• **What you will do**
Reproduce each record below exactly as written.

BEGIN Data for this exercise

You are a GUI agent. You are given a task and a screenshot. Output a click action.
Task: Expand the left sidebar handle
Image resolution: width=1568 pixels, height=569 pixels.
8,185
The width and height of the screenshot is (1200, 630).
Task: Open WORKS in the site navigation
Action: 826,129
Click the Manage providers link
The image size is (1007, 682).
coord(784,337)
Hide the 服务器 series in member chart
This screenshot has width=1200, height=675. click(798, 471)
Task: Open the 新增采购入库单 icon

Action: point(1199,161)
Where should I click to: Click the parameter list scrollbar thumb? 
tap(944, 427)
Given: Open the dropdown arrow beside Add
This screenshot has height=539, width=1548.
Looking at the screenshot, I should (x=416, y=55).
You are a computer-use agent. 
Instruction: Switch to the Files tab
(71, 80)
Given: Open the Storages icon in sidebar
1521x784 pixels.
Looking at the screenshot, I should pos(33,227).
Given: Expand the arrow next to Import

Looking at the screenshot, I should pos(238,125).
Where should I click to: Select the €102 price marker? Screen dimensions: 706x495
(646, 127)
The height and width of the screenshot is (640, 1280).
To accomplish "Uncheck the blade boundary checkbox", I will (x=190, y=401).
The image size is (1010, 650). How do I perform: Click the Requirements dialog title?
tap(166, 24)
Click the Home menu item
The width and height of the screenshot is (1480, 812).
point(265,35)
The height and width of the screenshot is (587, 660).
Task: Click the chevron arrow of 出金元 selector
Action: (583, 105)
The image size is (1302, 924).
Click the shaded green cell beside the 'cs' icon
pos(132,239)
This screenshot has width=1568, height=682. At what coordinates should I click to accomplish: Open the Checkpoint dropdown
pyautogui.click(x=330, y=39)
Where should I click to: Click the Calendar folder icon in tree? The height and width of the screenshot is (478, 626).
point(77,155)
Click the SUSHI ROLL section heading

END Data for this exercise

• **Solution to the problem**
You are a GUI agent. You are given a task and a screenshot. Output a click action.
Task: Expand the left sidebar handle
Image resolution: width=1568 pixels, height=569 pixels.
8,185
The width and height of the screenshot is (1200, 630).
Task: Open WORKS in the site navigation
Action: 826,129
Click the Manage providers link
The image size is (1007, 682).
coord(784,337)
Hide the 服务器 series in member chart
This screenshot has width=1200, height=675. click(798, 471)
Task: Open the 新增采购入库单 icon

Action: point(1199,161)
Where should I click to: Click the parameter list scrollbar thumb? 
tap(944, 427)
Given: Open the dropdown arrow beside Add
This screenshot has height=539, width=1548.
Looking at the screenshot, I should (x=416, y=55).
You are a computer-use agent. 
Instruction: Switch to the Files tab
(71, 80)
Given: Open the Storages icon in sidebar
1521x784 pixels.
Looking at the screenshot, I should pos(33,227).
Given: Expand the arrow next to Import

Looking at the screenshot, I should pos(238,125).
Where should I click to: Select the €102 price marker? Screen dimensions: 706x495
(646, 127)
The height and width of the screenshot is (640, 1280).
To accomplish "Uncheck the blade boundary checkbox", I will (x=190, y=401).
The image size is (1010, 650). How do I perform: Click the Requirements dialog title?
tap(166, 24)
Click the Home menu item
The width and height of the screenshot is (1480, 812).
point(265,35)
The height and width of the screenshot is (587, 660).
Task: Click the chevron arrow of 出金元 selector
Action: (583, 105)
The image size is (1302, 924).
Click the shaded green cell beside the 'cs' icon
pos(132,239)
This screenshot has width=1568, height=682. At what coordinates should I click to accomplish: Open the Checkpoint dropdown
pyautogui.click(x=330, y=39)
Where should I click to: Click the Calendar folder icon in tree? The height and width of the screenshot is (478, 626).
point(77,155)
Click the SUSHI ROLL section heading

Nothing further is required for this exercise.